* [BRANO SELEZIONATO]:
━━━━━━
Diritto all’Inclusione: il TAR Lazio condanna una scuola per il diniego agli atti scolastici.
Con la sentenza n. 8608/2026, il Tribunale Amministrativo ha messo un punto fermo sul diritto di accesso dei genitori alla documentazione scolastica dei figli, in particolare per quanto riguarda i percorsi di inclusione degli alunni con disabilità.
Il caso ha avuto origine dal ricorso presentato dai genitori di un alunno iscritto ad un Istituto Comprensivo. Il minore, riconosciuto come soggetto con disabilità ai sensi della legge n. 104/1992, necessitava di una documentazione specifica per monitorare il proprio percorso educativo.
Nell’ottobre del 2025, la madre aveva presentato un’istanza formale di accesso agli atti per ottenere copia integrale del Piano Educativo Individualizzato (PEI) degli anni scolastici 2023-2025 e dei verbali dei Gruppi di Lavoro Operativi per l’inclusione (GLO) relativi agli anni 2024-2026. Nonostante la richiesta, l’amministrazione scolastica non aveva fornito alcun riscontro, configurando quello che tecnicamente viene definito un “silenzio diniego”.
━━━━━━
* [OBIETTIVO DEL COMPITO]: Nel brano selezionato, di quali documenti la madre aveva chiesto copia integrale con l'istanza dell'ottobre 2025?

* [ESTRATTO DEI DATI]:
━━━━━━
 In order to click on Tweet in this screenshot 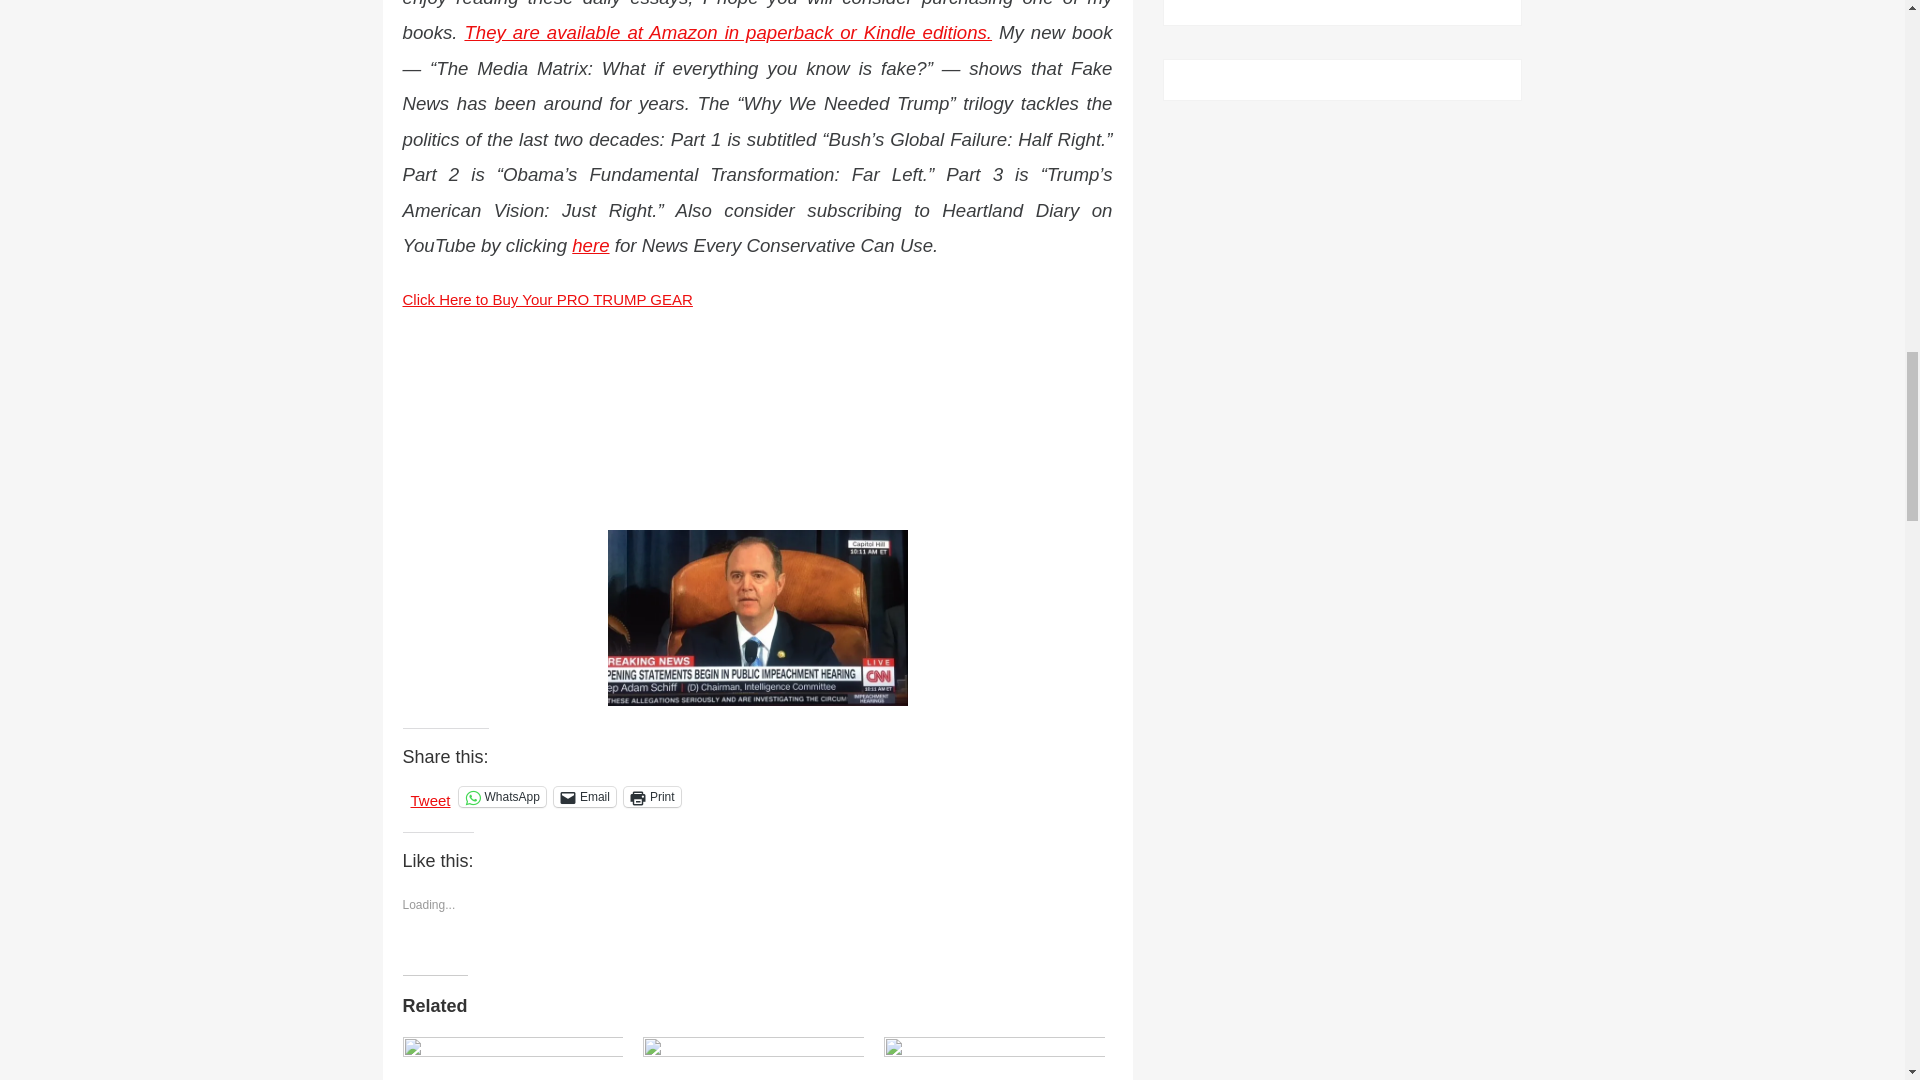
━━━━━━
* [RISPOSTA AL COMPITO]: Del Piano Educativo Individualizzato (PEI) degli anni scolastici 2023-2025 e dei verbali dei Gruppi di Lavoro Operativi per l'inclusione (GLO) relativi agli anni 2024-2026.